Papai lembrou-se então porque iniciara a história do Zarur e continuou:
― Eu conheci um parente desse pioneiro. Ele se chamava Gabriel e era um homem muito brincalhão. Adorava fazer graça com os outros carcamanos e com os brasileiros. Tem muita história engraçada dele e essa história de “cabela dela” é invenção dele. Ele contava que tinha ido caçar jacu na roça com um conterrâneo dele chamado Jacob Demes. Os dois gostavam de competir como o Okinha e o Davizinho e, quando um perdia, o outro caçoava. ― interrompi a narrativa:
― Papai, o que é Jacu?
― Jacu é um bicho de carne exótica e de sabor diferente, mas muito apreciado, pois é difícil de caçar devido a sua grande agilidade. Mas, continuando a história, posso dizer que os dois carcamanos faziam silêncio pra não tanger os bichos. Enfim, resolveram se separar para abranger uma área maior, quando, de repente, ouviu-se um tiro seco na mata e um grito. Jacob Demes procurou Gabriel com os olhos e o encontrou no chão com a espingarda fumegante nos braços. Preocupado, buscou por machucados no companheiro. Quando viu que Gabriel tropeçara em arbustos, Jacob perguntou com desdém:
― Acertou Jacu, Gabriel?

Com a arma ainda quente, e esfregando a mão na bunda, que doía da pancada, Gabriel se levantou desajeitadamente e respondeu sem perder o rebolado:
― Não, Jacob, mas arranquei a cabela dela!

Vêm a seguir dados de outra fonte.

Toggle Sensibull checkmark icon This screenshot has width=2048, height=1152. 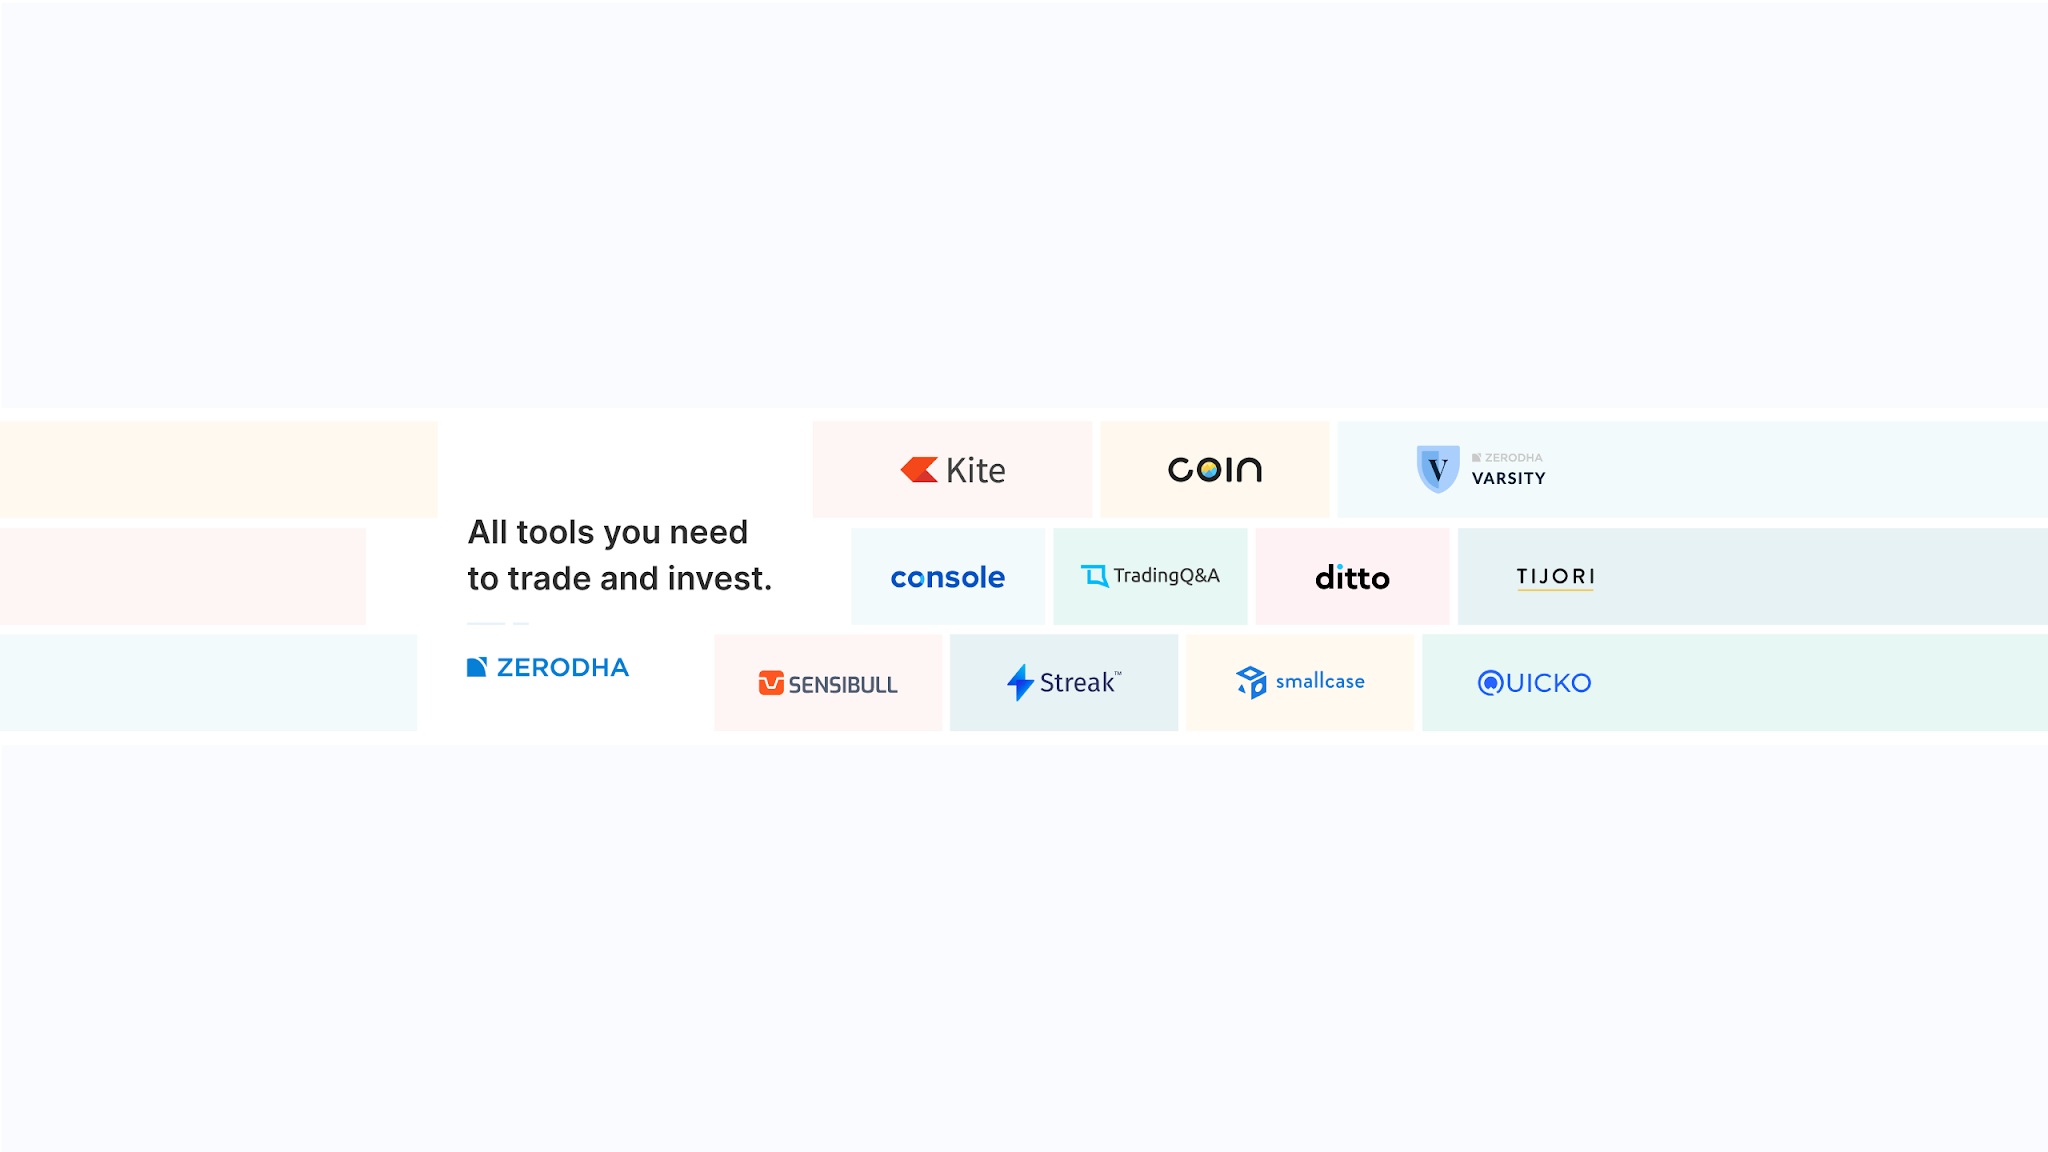(x=769, y=682)
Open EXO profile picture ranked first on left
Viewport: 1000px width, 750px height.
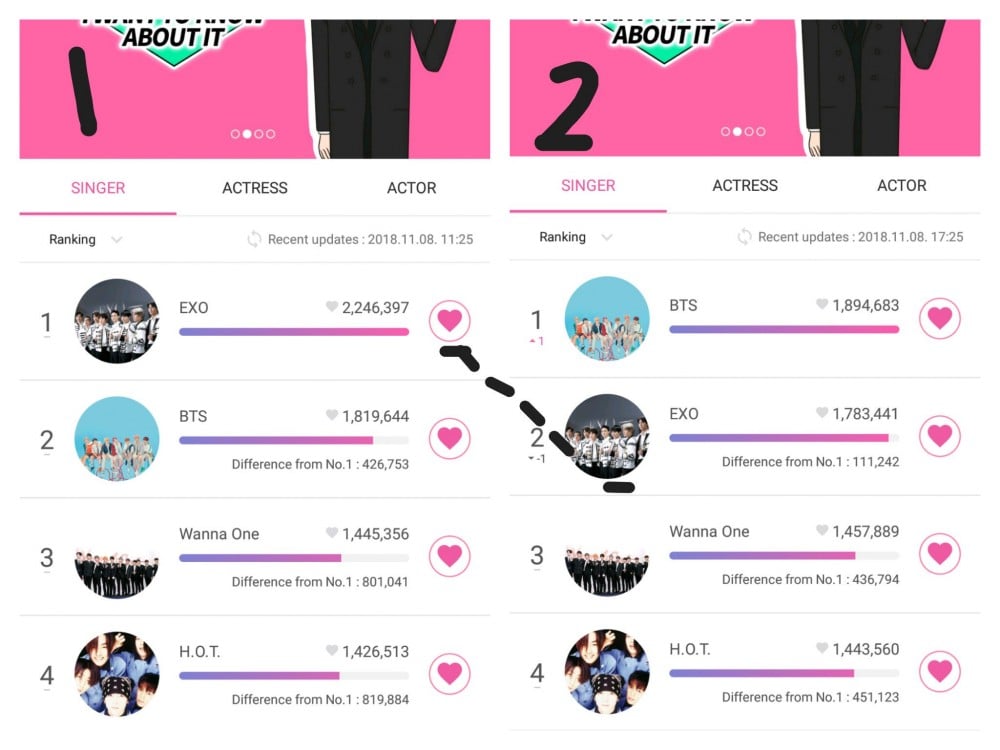117,321
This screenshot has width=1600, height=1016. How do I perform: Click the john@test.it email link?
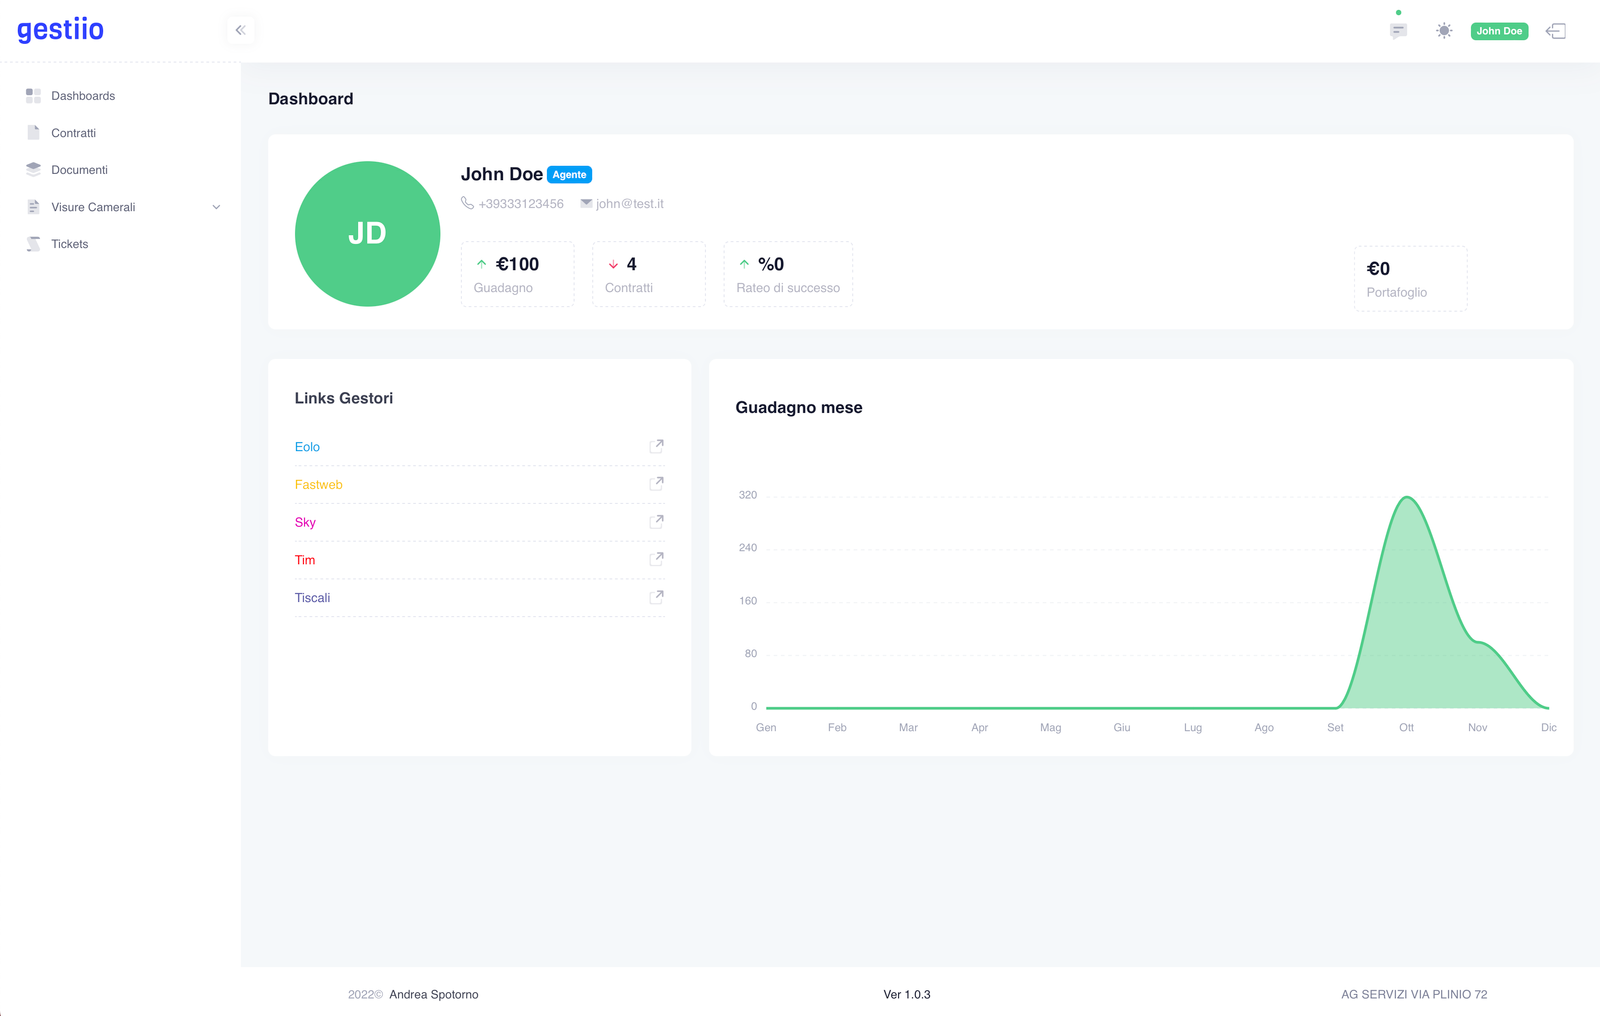coord(629,204)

Papai riu sozinho da história, ao passo em que se admirava do fato destas “expressões” de carcamanos já fazerem parte do vocabulário da nossa cidade, mesmo sem ninguém saber o porquê. Finalmente, a brincadeira acabou quando ouvimos o grito de minha mãe, que berrava a plenos pulmões, da cozinha, que fôssemos os quatro tomar banho, que estávamos muito sujos e já estava na hora da merenda.